EXERCISE BRIEF: Starting at the line that contains "Given: Switch language via 切換到中文 link" and stopping after the line that contains "point(596,301)", rewrite those rows with "Cancel changes" switched to "Discard changes" and nothing else changed.

Extracted data entries:
------------------------------------------------

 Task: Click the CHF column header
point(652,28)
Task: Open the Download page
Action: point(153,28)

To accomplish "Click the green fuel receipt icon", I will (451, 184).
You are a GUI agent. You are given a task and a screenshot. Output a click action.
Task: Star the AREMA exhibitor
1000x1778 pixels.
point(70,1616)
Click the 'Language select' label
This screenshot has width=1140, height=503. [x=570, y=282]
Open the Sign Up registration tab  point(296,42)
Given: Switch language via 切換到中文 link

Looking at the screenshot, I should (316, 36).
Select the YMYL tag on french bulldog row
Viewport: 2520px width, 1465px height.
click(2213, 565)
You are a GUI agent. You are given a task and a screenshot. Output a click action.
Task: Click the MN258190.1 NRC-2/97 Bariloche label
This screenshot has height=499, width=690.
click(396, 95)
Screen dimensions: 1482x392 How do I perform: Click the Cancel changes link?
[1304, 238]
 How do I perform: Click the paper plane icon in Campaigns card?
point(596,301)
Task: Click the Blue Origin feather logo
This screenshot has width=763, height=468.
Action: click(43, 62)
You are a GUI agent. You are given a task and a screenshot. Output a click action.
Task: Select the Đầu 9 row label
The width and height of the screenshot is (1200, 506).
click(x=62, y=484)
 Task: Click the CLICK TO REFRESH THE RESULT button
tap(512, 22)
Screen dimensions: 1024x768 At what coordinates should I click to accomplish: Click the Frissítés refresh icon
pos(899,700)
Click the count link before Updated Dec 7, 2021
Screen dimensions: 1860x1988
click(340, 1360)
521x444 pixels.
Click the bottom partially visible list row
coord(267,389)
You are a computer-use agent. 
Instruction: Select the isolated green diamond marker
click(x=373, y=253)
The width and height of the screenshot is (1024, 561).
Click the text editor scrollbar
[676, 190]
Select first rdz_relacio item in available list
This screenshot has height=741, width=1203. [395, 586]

------------------------------------------------

FINISHED EXERCISE:
Given: Switch language via 切換到中文 link

Looking at the screenshot, I should (316, 36).
Select the YMYL tag on french bulldog row
Viewport: 2520px width, 1465px height.
click(2213, 565)
You are a GUI agent. You are given a task and a screenshot. Output a click action.
Task: Click the MN258190.1 NRC-2/97 Bariloche label
This screenshot has height=499, width=690.
click(396, 95)
Screen dimensions: 1482x392 How do I perform: Click the Discard changes link?
[1304, 238]
 How do I perform: Click the paper plane icon in Campaigns card?
point(596,301)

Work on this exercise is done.